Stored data
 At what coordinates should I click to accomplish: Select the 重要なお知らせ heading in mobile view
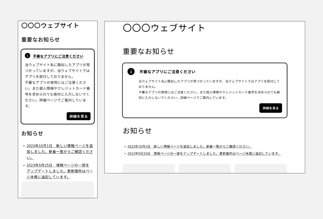pyautogui.click(x=40, y=40)
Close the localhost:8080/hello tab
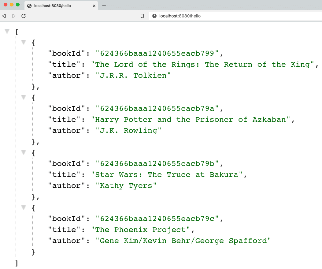Viewport: 322px width, 269px height. click(x=94, y=6)
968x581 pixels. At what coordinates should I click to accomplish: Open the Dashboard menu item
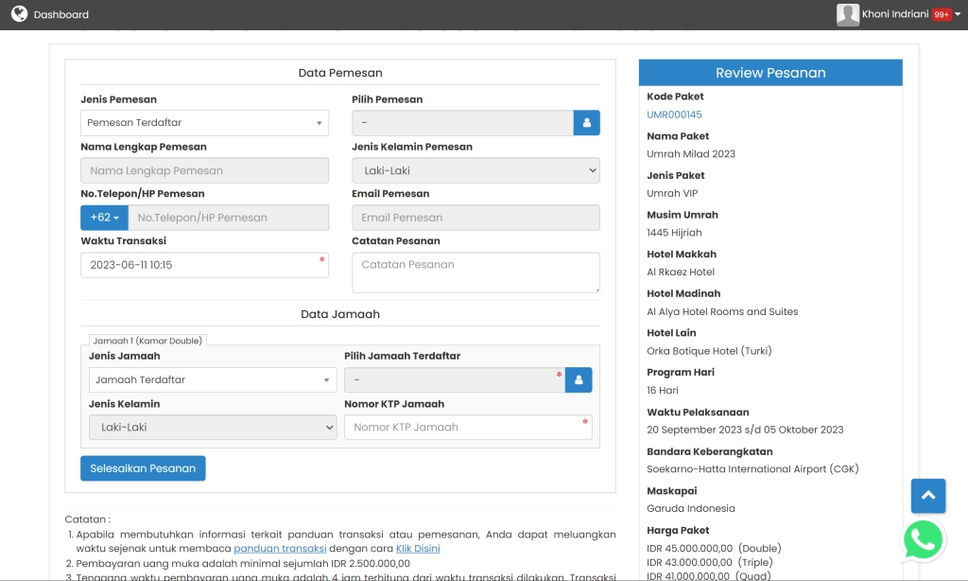pyautogui.click(x=61, y=15)
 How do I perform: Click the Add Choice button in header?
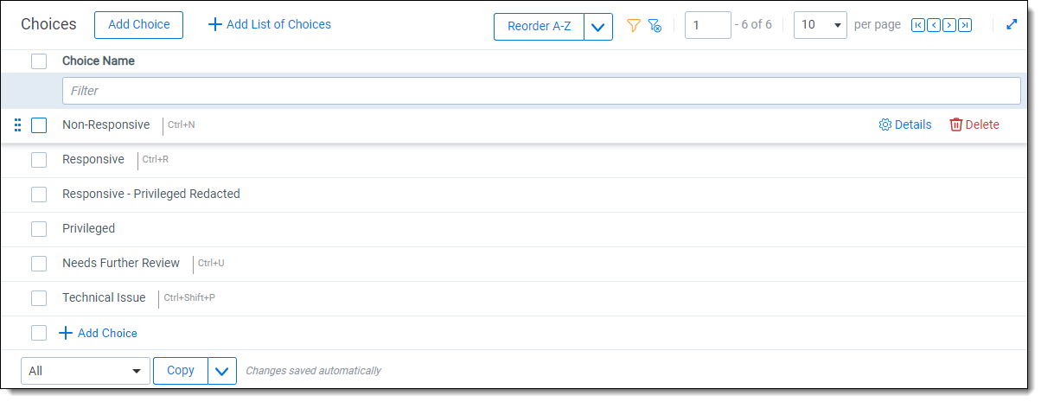[x=138, y=25]
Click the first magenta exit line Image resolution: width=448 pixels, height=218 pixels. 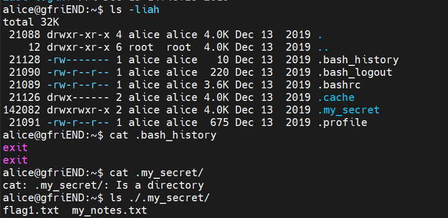click(x=15, y=148)
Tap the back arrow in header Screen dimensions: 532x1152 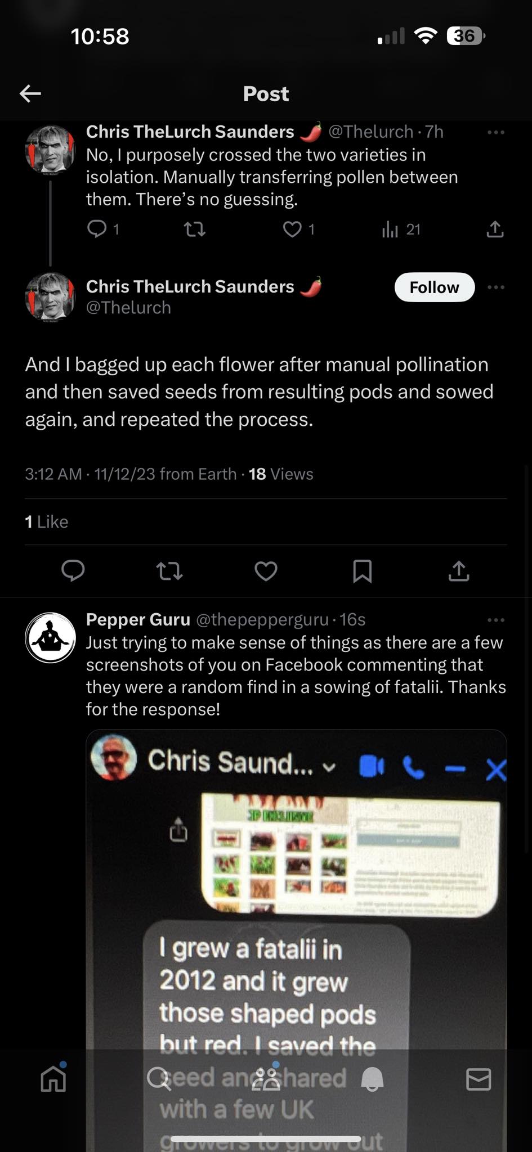(x=30, y=93)
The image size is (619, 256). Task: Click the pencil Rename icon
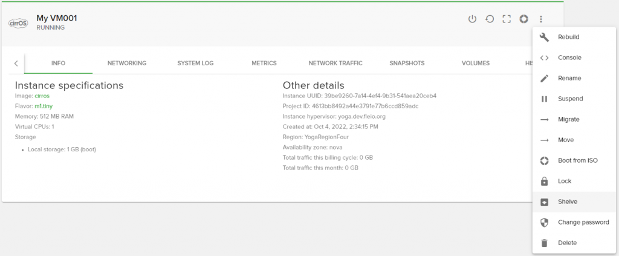click(x=544, y=78)
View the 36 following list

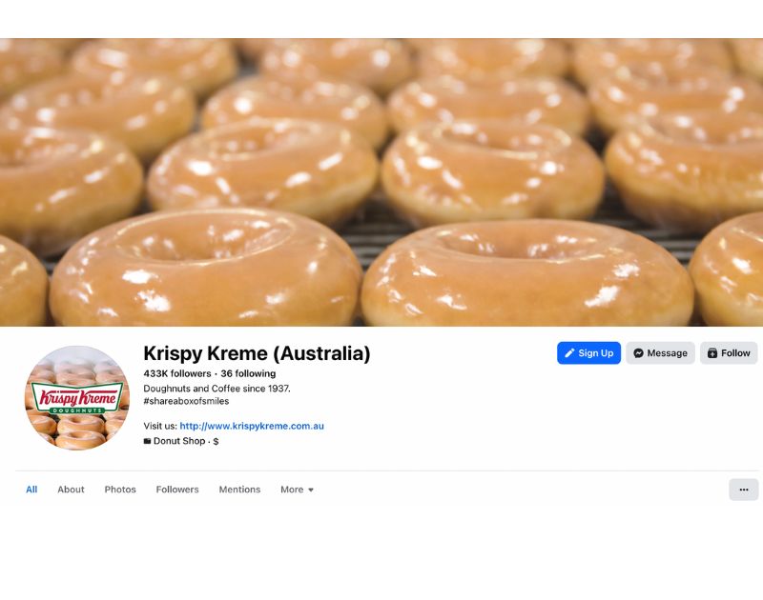pos(248,373)
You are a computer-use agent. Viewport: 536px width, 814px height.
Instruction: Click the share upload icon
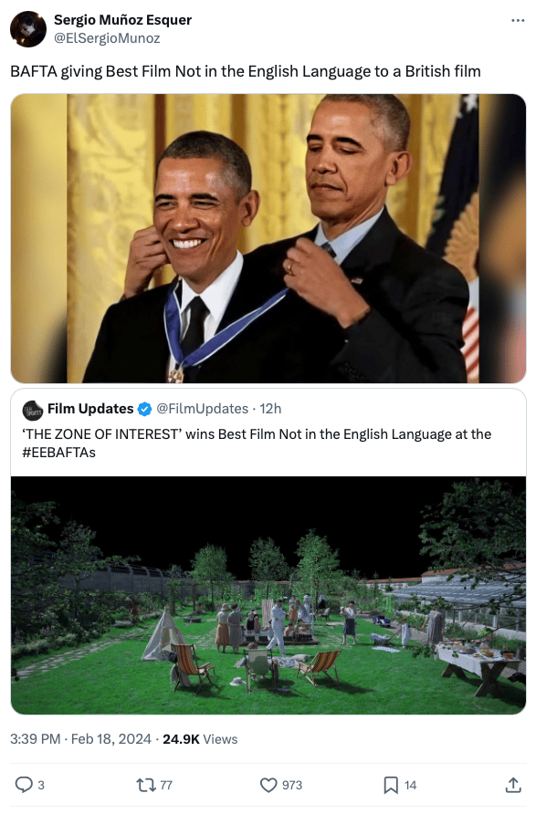pos(513,785)
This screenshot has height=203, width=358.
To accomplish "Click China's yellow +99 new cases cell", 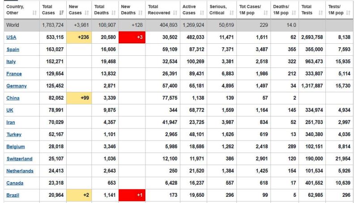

- _Exercise aim_: Produce an exact copy of the lines from the line containing "View the 36 following list" through the last line of the records, with no pictures and no other text.

- _Exercise answer_:
View the 36 following list

pos(248,373)
You are a computer-use agent. Viewport: 536px width, 814px height.
Instruction: Click the share upload icon
pos(513,785)
This screenshot has height=203, width=358.
To accomplish "Click China's yellow +99 new cases cell", 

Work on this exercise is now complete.